肝性胸水病因概要:
肝性胸水的病因主要为:发生机制可能为,通过淋巴管吸收,横膈膜两侧的淋巴网发达,通过横膈膜淋巴管吸收腹水并转移至胸膜腔积聚;腹水穿过横膈裂孔进入胸膜腔。
肝性胸水详细解析:
肝性胸水的发生机制:
目前认为,肝性胸水的发生机制可能为:
1.通过淋巴管吸收 横膈膜两侧的淋巴网发达,通过横膈膜淋巴管吸收腹水并转移至胸膜腔积聚。右侧胸水发生率大大高于左侧,这是右侧淋巴网比左侧发达得多之故。以下几点事实支持上述观点:①将墨水注入腹腔中,胸水中细胞含有许多碳粒,而外周细胞均不含碳粒。②将放射性碘化血浆蛋白注入腹膜腔后,放射活性几乎同时、以相同浓度出现于胸水、腹水。而将其注入静脉内后,放射活性在腹水中比在胸水中出现得更早、浓度更大。③将空气或C02注入腹腔后,胸腔内末见气体。

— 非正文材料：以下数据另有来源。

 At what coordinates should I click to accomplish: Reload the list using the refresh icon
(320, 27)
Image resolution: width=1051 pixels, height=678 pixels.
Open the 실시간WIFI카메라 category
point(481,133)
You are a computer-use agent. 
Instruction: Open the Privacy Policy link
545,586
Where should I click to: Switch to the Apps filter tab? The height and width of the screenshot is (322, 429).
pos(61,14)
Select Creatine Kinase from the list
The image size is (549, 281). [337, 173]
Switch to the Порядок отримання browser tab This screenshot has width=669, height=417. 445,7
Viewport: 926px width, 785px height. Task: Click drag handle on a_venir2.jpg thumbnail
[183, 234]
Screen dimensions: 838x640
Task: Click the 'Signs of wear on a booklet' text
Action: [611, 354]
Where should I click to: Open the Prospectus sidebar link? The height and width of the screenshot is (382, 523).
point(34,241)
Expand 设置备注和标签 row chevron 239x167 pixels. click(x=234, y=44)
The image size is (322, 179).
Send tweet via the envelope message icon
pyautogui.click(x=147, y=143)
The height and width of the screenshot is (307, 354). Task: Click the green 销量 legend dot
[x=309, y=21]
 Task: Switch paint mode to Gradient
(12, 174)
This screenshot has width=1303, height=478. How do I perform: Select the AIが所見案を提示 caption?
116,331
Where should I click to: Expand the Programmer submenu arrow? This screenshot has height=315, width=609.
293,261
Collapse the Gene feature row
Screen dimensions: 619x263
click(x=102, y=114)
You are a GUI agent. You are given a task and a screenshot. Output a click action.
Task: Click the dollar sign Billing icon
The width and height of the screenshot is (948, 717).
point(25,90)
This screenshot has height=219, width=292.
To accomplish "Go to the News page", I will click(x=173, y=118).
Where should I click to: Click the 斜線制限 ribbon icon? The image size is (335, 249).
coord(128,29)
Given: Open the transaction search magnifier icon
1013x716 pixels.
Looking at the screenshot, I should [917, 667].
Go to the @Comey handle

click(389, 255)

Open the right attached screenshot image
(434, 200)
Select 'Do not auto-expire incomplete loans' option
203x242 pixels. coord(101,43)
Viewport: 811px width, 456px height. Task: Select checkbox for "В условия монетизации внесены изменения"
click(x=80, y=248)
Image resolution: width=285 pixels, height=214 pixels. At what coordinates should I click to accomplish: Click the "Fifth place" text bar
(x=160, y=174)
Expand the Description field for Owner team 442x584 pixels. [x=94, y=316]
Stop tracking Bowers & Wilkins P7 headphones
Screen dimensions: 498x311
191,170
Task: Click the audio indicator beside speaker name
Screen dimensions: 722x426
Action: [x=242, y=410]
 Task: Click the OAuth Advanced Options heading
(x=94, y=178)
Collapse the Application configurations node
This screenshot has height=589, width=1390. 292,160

2.腹水穿过横膈裂孔进入胸膜腔 由于腹水的不断增多,使腹膜腔内压力不断升高,横膈膜腱部变薄,腱束分开,随后薄的浆膜内层突出至胸腔,形成一个水泡,在咳嗽、增加至腹压动作等因素的作用下,腹内压骤增使横膈上非常薄的小泡发生裂孔,在呼吸周期的大部分时间腹内压相对为正值,促使腹水单向迁移至胸膜腔。随着腹水向胸腔经裂孔反复的引流下,有可能使裂孔增大。Lieberman将50~100ml空气注入5例病人的腹腔后于48h内全部病人检出有右侧气胸,其中2例尸检时发现横膈腱部有微小裂孔。Chen和Siner也分别报道肝硬化胸水病人尸检中发现横膈上有1mm大小的小孔。Leak应用透射电子显微镜和扫描电子显微镜显微镜显示了腹膜细胞通过横膈上小孔迁移至膈膜表面。Crawfordd将2mCi的99mTc-MAA(巨凝聚白蛋白)注入腹腔造影可显示放射性示踪剂进入右侧胸膜腔。许姘对7例肝性胸水(腹水量与胸水量基本一致)病人腹腔内注入硫化锝(99mTcS)后γ照相追踪,均可见核素示踪剂进入单侧或双侧胸腔,并可见到核素从腹腔逐渐弥散到横膈、穿过横膈的动态变化。核素在膈上逐渐增多,说明腹胸腔之间有自由通道存在,核素聚集处就是横膈的通道部位。同时心脏及甲状腺部位未见到核素浓集,说明放射性核素未进入血液循环。
肝硬化无腹水或在其他潜在疾病的情况下出现胸水,其发生机制小明。有人提出“裂孔呈单向活瓣,胸水不能反流腹腔”的单向穿孔流动假设。Aerena和Rubinstein均报道右侧胸腔积液而无腹水的肝性胸水患者,用常规检查方法均未发现有引起胸水的原因。当将99mTc标记物注入腹腔,同时行胸腹腔闪烁照相,则发现胸腔内有放射性标记物,证明无腹水性肝性胸水患者的横膈存在缺损。有人向胸腔内注入99mTcS胶体后,放射活性仍局限于胸腔,表明液体在腹胸腔横膈之间穿越是单向的,且在胸腔内诱捕到腹水液。腹水通过横膈裂孔和呼吸期间所产生的周期性胸膜腔内负压促使单向流动,腹水不断流入胸腔,使腹水得以清除。当腹水的腹胸流动量大于胸淋巴管引流到胸腔的能力时,可使胸水增加。Bonacini对1例肝硬化、无腹水和心力衰竭有胸水的肝性胸水患者向腹内注入99mTcS胶体后,未显示放射性核素向胸膜腔内迁移,说明肝性胸水形成可能还有其他机制存在。此外,有人认为横膈裂孔可能是异位性子宫内膜植入片的脱落,以此来解释肝性胸水较多见于女性。